According to Dr Kovac, he no longer feels safe or confident owning his Model X.
“This represents a serious safety design flaw and I'm concerned that this feature could have led to a fatality, should a motorcyclist or cyclist be driving past rather than a truck. Moreover, if my family or pets were in the vehicle at the time, a life could be lost.
“I'm genuinely scared to own this car as it poses a risk to my family who travel inside it. This isn't the first time it has happened to a Model X, with multiple reports overseas of this serious, dangerous design flaw.”
The dispute between owner and manufacturer has been ongoing for some time. Tesla has offered to buy the vehicle (post repair) for $115,000 - a significant reduction in the price of the car from new ($197,000). However, this offer of a buyback is not with admission of fault, only as regular business of trading the car in.

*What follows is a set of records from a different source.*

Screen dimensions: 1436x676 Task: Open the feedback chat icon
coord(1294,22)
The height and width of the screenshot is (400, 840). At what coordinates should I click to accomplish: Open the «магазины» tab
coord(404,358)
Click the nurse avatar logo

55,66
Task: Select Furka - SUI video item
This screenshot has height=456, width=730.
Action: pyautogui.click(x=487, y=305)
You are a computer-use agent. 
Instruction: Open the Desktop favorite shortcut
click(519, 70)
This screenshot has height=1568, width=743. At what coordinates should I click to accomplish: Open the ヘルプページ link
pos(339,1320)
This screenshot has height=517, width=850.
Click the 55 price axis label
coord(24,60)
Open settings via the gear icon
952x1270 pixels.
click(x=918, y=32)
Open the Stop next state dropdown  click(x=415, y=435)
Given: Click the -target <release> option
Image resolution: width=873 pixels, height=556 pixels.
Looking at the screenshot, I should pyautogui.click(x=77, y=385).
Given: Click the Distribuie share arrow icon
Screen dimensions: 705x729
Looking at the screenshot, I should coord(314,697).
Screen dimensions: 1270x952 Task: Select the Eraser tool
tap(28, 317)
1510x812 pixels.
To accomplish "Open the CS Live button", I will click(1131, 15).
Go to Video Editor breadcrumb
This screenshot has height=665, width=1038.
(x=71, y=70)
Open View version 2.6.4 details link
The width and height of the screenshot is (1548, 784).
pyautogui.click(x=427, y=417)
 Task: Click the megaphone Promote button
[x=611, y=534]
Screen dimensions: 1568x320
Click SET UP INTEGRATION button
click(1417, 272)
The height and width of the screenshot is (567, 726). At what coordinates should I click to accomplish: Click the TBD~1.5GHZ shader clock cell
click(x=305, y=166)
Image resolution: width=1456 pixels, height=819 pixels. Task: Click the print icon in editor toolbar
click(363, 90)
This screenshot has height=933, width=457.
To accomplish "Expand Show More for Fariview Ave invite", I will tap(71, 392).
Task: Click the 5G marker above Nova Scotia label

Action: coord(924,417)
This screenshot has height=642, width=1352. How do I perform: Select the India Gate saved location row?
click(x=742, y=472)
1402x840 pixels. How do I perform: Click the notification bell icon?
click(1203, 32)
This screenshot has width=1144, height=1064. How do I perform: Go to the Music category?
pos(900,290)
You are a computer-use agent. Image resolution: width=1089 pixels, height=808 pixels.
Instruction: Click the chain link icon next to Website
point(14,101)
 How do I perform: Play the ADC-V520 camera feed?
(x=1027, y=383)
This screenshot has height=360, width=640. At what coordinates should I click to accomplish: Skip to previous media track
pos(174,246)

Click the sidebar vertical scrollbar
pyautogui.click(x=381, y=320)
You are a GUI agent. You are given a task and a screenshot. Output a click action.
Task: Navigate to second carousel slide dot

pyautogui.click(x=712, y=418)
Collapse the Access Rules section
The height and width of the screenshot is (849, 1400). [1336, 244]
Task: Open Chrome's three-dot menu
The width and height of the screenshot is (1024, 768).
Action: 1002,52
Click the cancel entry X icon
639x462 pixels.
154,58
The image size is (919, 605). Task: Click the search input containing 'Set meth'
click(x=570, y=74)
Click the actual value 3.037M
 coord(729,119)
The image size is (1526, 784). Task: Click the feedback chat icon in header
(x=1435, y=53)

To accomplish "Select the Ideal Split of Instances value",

The Tesla representative claims that Dr Kovac’s recount of the story has changed over the course of time following the incident.
“During our conversations with the customer, he not only made it clear to us that understands how the doors function, but that he indeed pressed the key fob multiple times, causing the front driver and passenger doors to open. We’re glad that no one was harmed in this incident,” the Tesla representative said.
CarAdvice has requested to see any statements made by Dr Kovac to Tesla and is awaiting response.
For now, what is without doubt a convenience feature for owners has led to this rather unfortunate incident in which thankfully no one was hurt.
The footage does clearly show the vehicle's indicators flash right before the doors open, which is generally a sign that a button has been pressed on the keyfob. Nonetheless, whether the key was pressed, accidentally or otherwise, or if the car or the key fob malfunctioned, is unknown to us.
We will update the story further with additional comments as they come in.